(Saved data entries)
■ ■ ■ ■

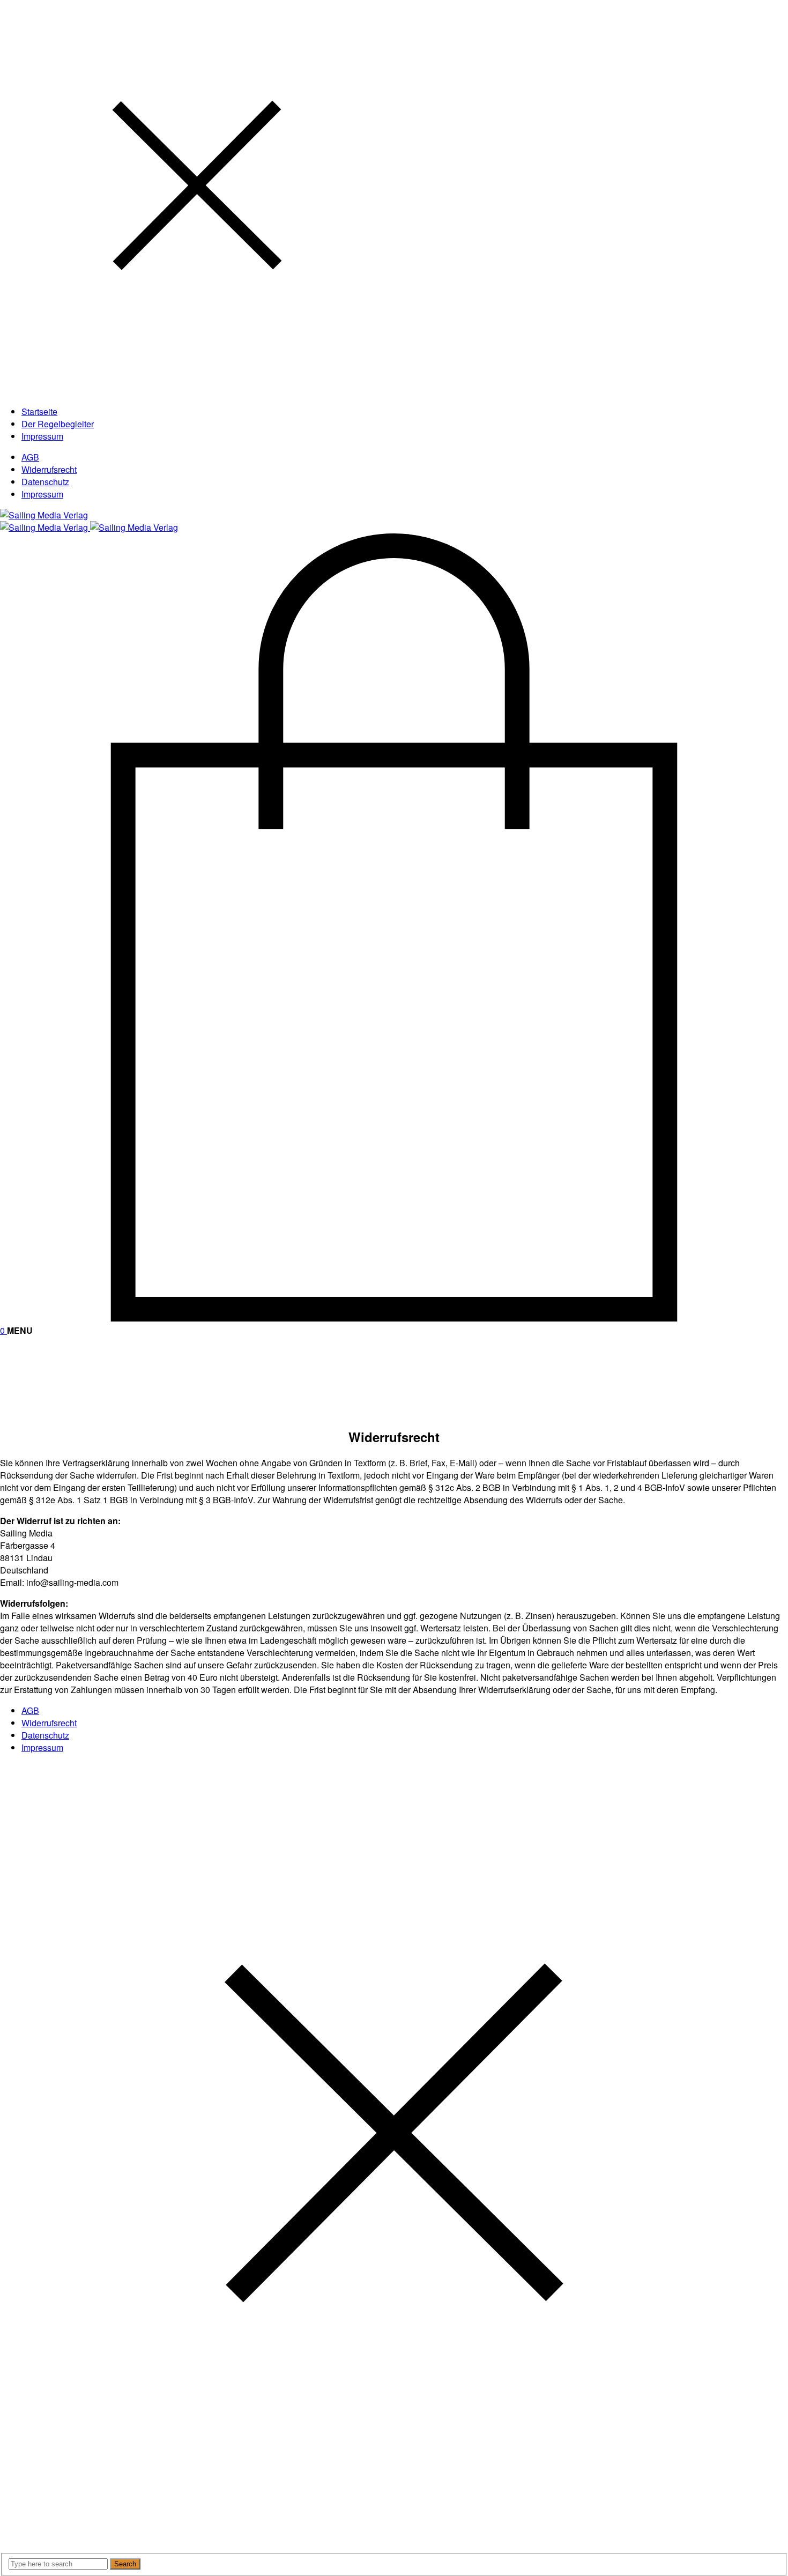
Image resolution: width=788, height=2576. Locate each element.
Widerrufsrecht (49, 469)
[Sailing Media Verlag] (44, 515)
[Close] (197, 390)
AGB (30, 457)
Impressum (42, 494)
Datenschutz (45, 482)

■ ■ ■ ■

Task directions: All lines from the one with "[Sailing Media Verlag] (44, 515)" through the end of the data must be repeated exactly, and nothing else may be repeated.

Answer to this task:
[Sailing Media Verlag] (44, 515)
[Close] (197, 390)
AGB (30, 457)
Impressum (42, 494)
Datenschutz (45, 482)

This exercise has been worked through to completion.